- [RECORDS FOR THE TASK]:

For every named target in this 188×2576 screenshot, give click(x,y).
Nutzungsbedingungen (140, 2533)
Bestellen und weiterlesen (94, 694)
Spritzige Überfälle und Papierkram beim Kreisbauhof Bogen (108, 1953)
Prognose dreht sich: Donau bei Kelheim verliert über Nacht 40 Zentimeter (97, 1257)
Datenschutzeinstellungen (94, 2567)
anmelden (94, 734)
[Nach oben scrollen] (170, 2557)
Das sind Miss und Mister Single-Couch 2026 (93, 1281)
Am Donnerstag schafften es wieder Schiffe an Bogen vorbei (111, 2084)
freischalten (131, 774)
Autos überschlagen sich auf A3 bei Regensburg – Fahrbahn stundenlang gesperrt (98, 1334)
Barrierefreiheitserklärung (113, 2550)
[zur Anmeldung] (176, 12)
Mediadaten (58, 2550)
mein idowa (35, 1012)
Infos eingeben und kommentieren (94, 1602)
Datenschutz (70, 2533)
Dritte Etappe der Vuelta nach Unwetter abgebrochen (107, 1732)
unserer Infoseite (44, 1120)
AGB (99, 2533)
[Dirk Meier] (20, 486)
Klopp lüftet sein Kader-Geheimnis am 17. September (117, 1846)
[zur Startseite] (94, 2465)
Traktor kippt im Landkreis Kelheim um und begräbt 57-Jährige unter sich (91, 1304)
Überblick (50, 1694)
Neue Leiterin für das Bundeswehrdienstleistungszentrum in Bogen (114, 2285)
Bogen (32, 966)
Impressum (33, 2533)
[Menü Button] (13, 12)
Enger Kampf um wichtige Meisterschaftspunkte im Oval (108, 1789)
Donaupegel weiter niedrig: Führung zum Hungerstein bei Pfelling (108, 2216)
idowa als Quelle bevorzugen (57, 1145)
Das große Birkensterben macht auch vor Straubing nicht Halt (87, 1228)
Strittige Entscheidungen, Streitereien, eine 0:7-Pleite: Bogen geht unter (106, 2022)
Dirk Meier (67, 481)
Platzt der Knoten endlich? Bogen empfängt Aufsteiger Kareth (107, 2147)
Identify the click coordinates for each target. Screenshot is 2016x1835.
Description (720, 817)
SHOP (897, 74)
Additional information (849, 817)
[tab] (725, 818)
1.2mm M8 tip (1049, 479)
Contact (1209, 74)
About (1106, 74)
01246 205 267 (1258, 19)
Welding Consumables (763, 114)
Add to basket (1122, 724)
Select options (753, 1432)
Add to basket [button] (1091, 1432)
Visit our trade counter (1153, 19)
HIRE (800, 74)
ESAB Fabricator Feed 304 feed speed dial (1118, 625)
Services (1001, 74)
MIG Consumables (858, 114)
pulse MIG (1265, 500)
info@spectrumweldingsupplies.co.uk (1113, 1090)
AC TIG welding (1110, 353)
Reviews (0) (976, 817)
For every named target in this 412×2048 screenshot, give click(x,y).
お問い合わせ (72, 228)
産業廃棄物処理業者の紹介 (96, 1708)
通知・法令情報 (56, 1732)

- [ABOUT THIS TASK]: Bring together all lines in the records where the word "idowa" is found.

- [RESULT OF THIS TASK]:
mein idowa (35, 1012)
idowa als Quelle bevorzugen (57, 1145)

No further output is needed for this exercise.